The Super Sector Isn't Broken, But It Does Need To Change
The Productivity Commission has released its final report into the super sector, calling for significant changes to the way the industry operates.
Fifteen million Australians invest in superannuation, and most young people who don't will one day. So this is a policy area our politicians make determinations on that matter to most of us.
It is the most comprehensive investigation into super in our nation’s history. Paul Keating made super compulsory 26 years ago, and the quantum required to be saved and invested has steadily grown since then.
The system certainly isn't broken. In fact, Australia leads the world when it comes to taking pressure off state-funded pensions.
But the three-trillion-dollar super sector does need to change to keep up with the modern workforce.
Workers today are much more mobile than in the past, changing jobs regularly and working part-time and casually more often than in the past.
The rise of contracting leaves a wider cohort of people without super than might have been the case in the past.
The current system doesn’t adequately factor all of the above in. As a result, too many Australians have multiple super accounts, being eaten up by fees and insurance premiums they do not need.
Multiple accounts and excessive fees mean Australians are wasting nearly four billion dollars each year.
There isn't enough disclosure of those fees according to the PC report.
A typical member of a generic super fund would be $165,000 better off in retirement if they put their super in a high performing fund rather than one of the lower performing funds assigned to them by their employer.
Which is why one of the key recommendations in the review is to have an expert panel pick the top ten performing funds to provide information to super investors to help them get the most out of their savings.
Another key recommendation calls for workers to default into just one fund linked to their tax file number, to prevent multiple accounts.
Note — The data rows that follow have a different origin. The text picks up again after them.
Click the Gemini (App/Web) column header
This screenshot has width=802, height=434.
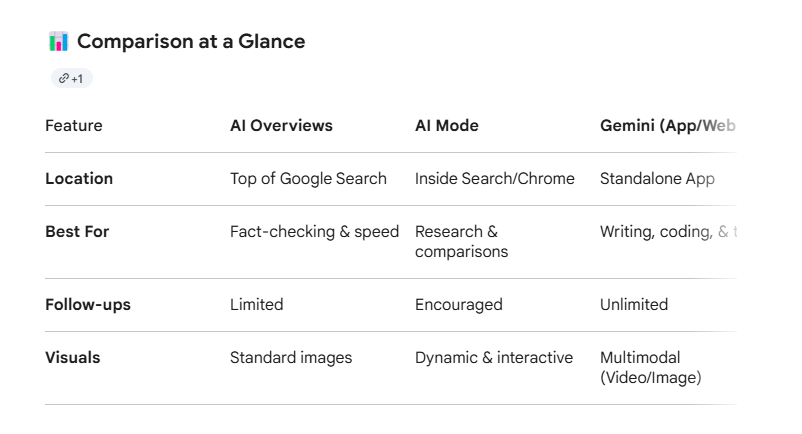[667, 126]
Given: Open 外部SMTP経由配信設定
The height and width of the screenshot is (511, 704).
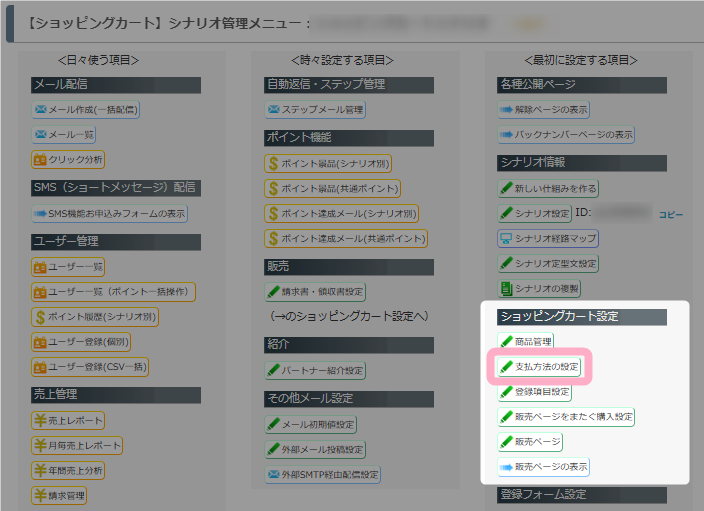Looking at the screenshot, I should [322, 475].
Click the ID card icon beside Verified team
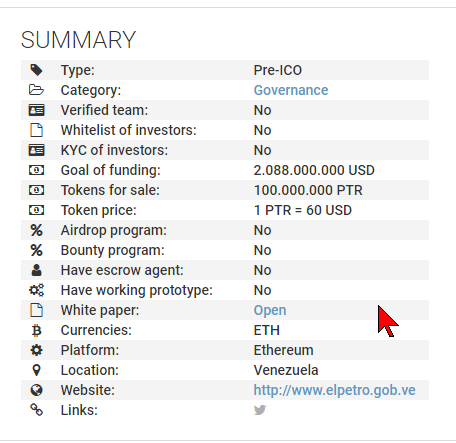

The regulators come in for criticism, called out for not doing their jobs properly. The two regulators targeted are APRA and ASIC.
APRA was also criticised recently by the ACCC for how it has overseen the banks.
Funnily enough, the author of the PC report, Karen Chester, moves to ASIC at the end of the month. The Banking Royal Commission also attacked both regulators.
The super system certainly needs to be more flexible, and the recommendations will help facilitate that.
But there are no guarantees either side of politics will embrace all of them, despite welcoming the report. Powerful vested interest groups -- in finance and the union movement -- will fight to maintain their control over your super.
The Treasurer and the shadow treasurer both did media conferences to respond to the report, but both Josh Frydenberg and Chris Bowen were more interested in teeing off on one another than they were in responding to the actual report.
Peter van Onselen is Network Ten’s Political Editor.